-- EXCERPTED RECORDS follows --

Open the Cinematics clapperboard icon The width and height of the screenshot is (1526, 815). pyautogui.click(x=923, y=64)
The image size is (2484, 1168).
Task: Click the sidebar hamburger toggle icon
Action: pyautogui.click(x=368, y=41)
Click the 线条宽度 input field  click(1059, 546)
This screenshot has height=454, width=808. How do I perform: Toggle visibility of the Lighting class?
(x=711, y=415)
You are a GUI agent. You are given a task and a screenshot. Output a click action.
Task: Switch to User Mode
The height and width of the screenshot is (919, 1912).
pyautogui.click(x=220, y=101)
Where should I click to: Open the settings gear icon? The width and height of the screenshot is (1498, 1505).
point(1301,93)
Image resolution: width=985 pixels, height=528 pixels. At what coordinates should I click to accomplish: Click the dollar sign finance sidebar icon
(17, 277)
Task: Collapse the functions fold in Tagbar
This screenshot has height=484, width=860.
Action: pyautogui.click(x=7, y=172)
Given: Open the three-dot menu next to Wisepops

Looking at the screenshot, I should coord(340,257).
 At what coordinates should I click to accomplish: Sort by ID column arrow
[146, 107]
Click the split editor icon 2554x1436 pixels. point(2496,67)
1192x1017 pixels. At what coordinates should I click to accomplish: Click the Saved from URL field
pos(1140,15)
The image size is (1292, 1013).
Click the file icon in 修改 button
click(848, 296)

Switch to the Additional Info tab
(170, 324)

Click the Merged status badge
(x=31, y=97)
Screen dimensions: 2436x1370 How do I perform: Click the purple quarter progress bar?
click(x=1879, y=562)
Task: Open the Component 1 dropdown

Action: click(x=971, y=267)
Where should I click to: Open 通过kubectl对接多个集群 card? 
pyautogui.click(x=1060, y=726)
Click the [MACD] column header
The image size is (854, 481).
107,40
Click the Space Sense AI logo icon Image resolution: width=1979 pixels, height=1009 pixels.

-- EXCERPTED RECORDS concluded --

WHAT YOU WILL DO
Each record should be given again exactly as it reads.

RESULT FOR THIS TASK
Open the Cinematics clapperboard icon The width and height of the screenshot is (1526, 815). pyautogui.click(x=923, y=64)
The image size is (2484, 1168).
Task: Click the sidebar hamburger toggle icon
Action: pyautogui.click(x=368, y=41)
Click the 线条宽度 input field  click(1059, 546)
This screenshot has height=454, width=808. How do I perform: Toggle visibility of the Lighting class?
(x=711, y=415)
You are a GUI agent. You are given a task and a screenshot. Output a click action.
Task: Switch to User Mode
The height and width of the screenshot is (919, 1912).
pyautogui.click(x=220, y=101)
Where should I click to: Open the settings gear icon? The width and height of the screenshot is (1498, 1505).
point(1301,93)
Image resolution: width=985 pixels, height=528 pixels. At what coordinates should I click to accomplish: Click the dollar sign finance sidebar icon
(17, 277)
Task: Collapse the functions fold in Tagbar
This screenshot has height=484, width=860.
Action: pyautogui.click(x=7, y=172)
Given: Open the three-dot menu next to Wisepops

Looking at the screenshot, I should coord(340,257).
 At what coordinates should I click to accomplish: Sort by ID column arrow
[146, 107]
Click the split editor icon 2554x1436 pixels. point(2496,67)
1192x1017 pixels. At what coordinates should I click to accomplish: Click the Saved from URL field
pos(1140,15)
The image size is (1292, 1013).
Click the file icon in 修改 button
click(848, 296)

Switch to the Additional Info tab
(170, 324)

Click the Merged status badge
(x=31, y=97)
Screen dimensions: 2436x1370 How do I perform: Click the purple quarter progress bar?
click(x=1879, y=562)
Task: Open the Component 1 dropdown

Action: click(x=971, y=267)
Where should I click to: Open 通过kubectl对接多个集群 card? 
pyautogui.click(x=1060, y=726)
Click the [MACD] column header
The image size is (854, 481).
107,40
Click the Space Sense AI logo icon Image resolution: width=1979 pixels, height=1009 pixels.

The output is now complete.